* REQUIREMENT A: In the review, what does the new priest preach about the old spirits?
* REQUIREMENT B: Set down, word for word, the passage of the review between "Vasya is the" and "resists tidy explanation.", inclusive.

* EXCERPTED TEXT:
Arden builds her story patiently, and the patience is part of its spell. The early chapters steep us in the rhythms of a vanished way of life: the firelit evenings, the fairy tales told by Vasya's old nurse, the harsh negotiations of marriage and faith and survival. When a new priest arrives preaching that the old spirits are demons to be renounced, the village begins to starve its guardians of the small offerings that keep them strong — and something older and hungrier stirs in the woods, waiting for the wards to fail. The folkloric logic is impeccable: belief is protection, and to stop believing is to open the door.
Vasya is the book's triumph. She is stubborn, brave, and constitutionally unfit for the narrow choices her world offers a girl — marriage or the convent — and Arden lets that friction generate real stakes without ever turning her into an anachronism. Her bond with the frost-demon Morozko, the death-god of winter, gives the second half its charge: dangerous, ambiguous, never quite resolving into the romance a reader might expect. That restraint is characteristic. Arden trusts the eeriness of her sources and resists tidy explanation.

* SUPPLIED RECORDS:

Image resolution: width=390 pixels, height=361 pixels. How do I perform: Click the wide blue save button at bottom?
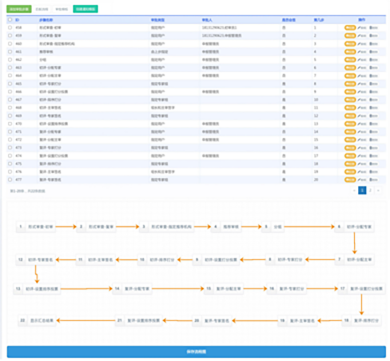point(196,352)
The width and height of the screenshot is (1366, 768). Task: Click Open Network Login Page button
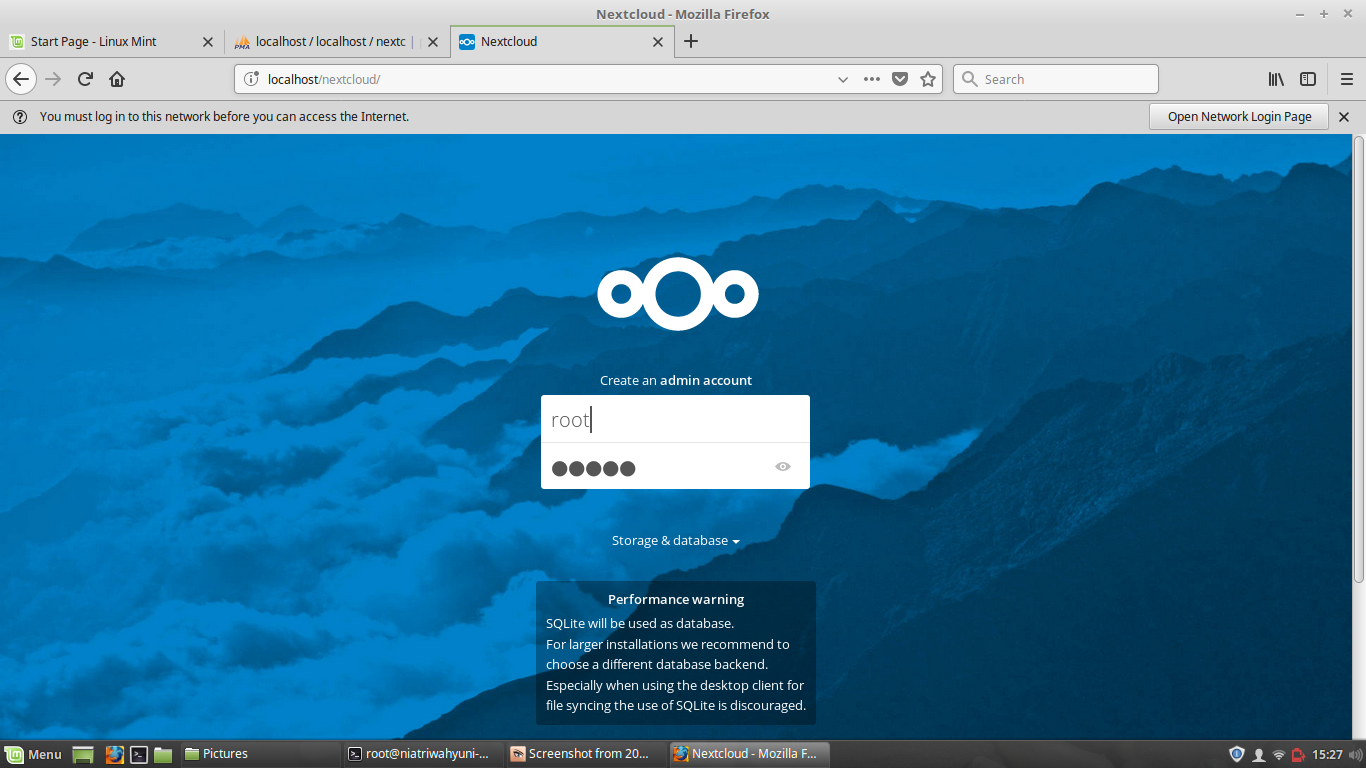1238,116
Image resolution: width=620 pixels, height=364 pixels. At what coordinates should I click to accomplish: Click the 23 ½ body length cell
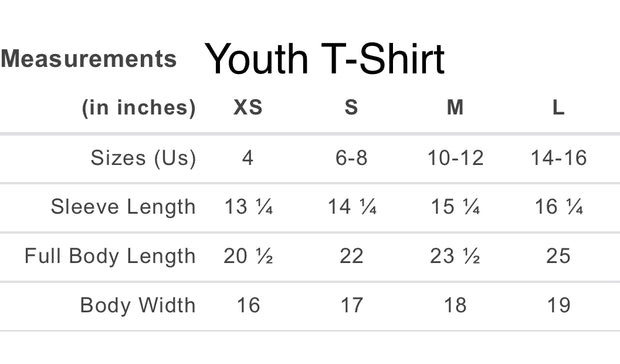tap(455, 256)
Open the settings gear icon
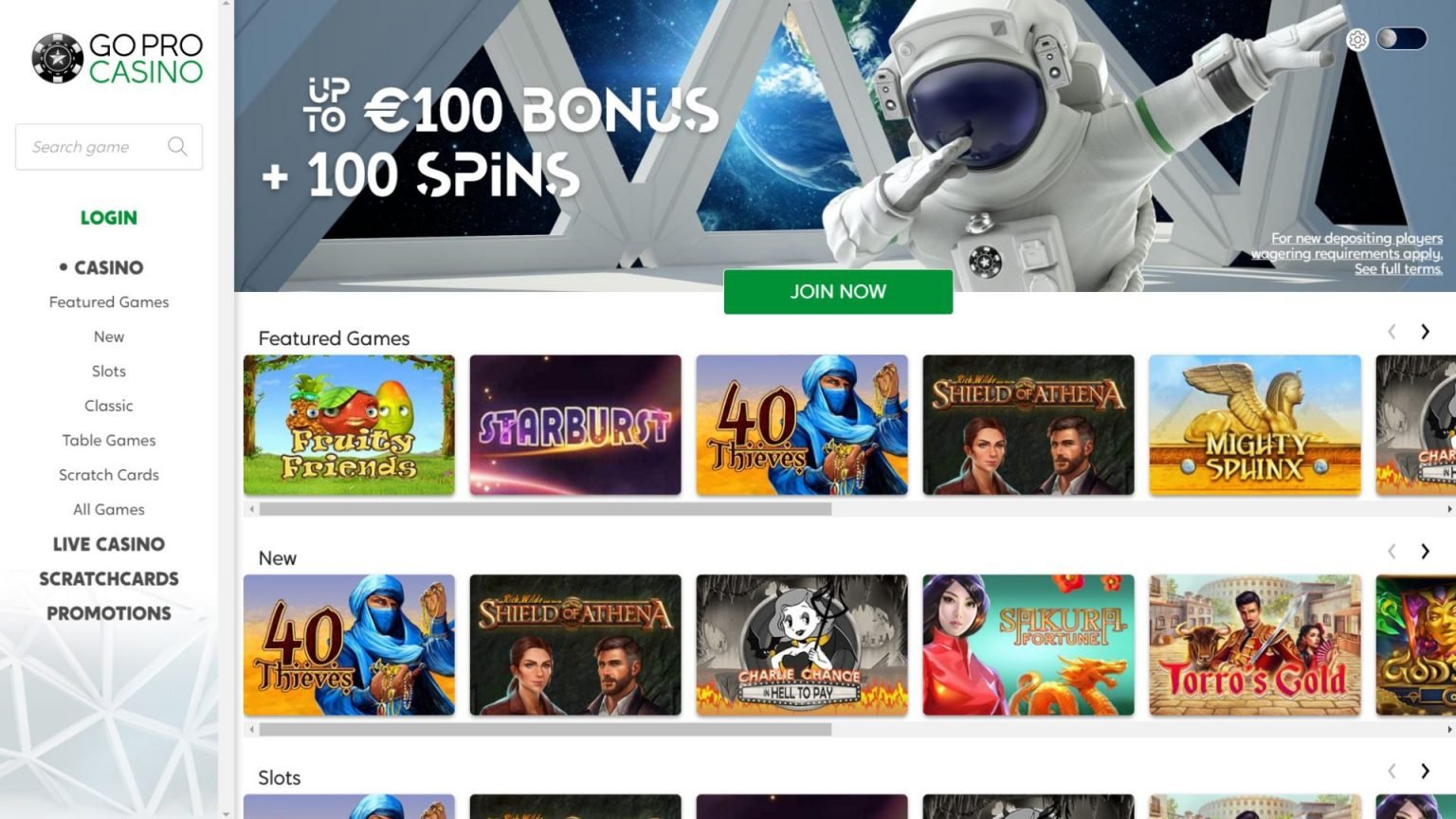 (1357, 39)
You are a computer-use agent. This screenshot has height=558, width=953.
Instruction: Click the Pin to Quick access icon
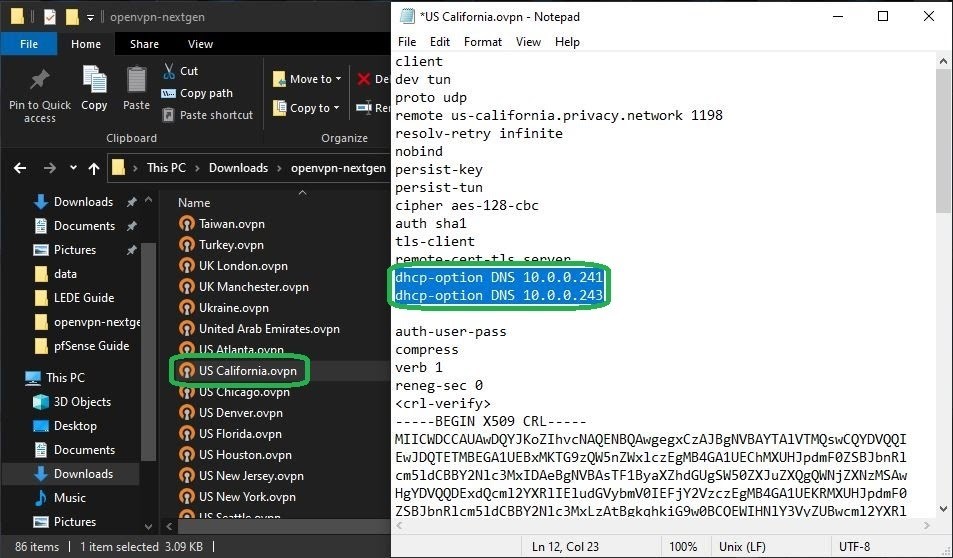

* EXPECTED ANSWER A: He preaches that they are demons to be renounced.

* EXPECTED ANSWER B:
Vasya is the book's triumph. She is stubborn, brave, and constitutionally unfit for the narrow choices her world offers a girl — marriage or the convent — and Arden lets that friction generate real stakes without ever turning her into an anachronism. Her bond with the frost-demon Morozko, the death-god of winter, gives the second half its charge: dangerous, ambiguous, never quite resolving into the romance a reader might expect. That restraint is characteristic. Arden trusts the eeriness of her sources and resists tidy explanation.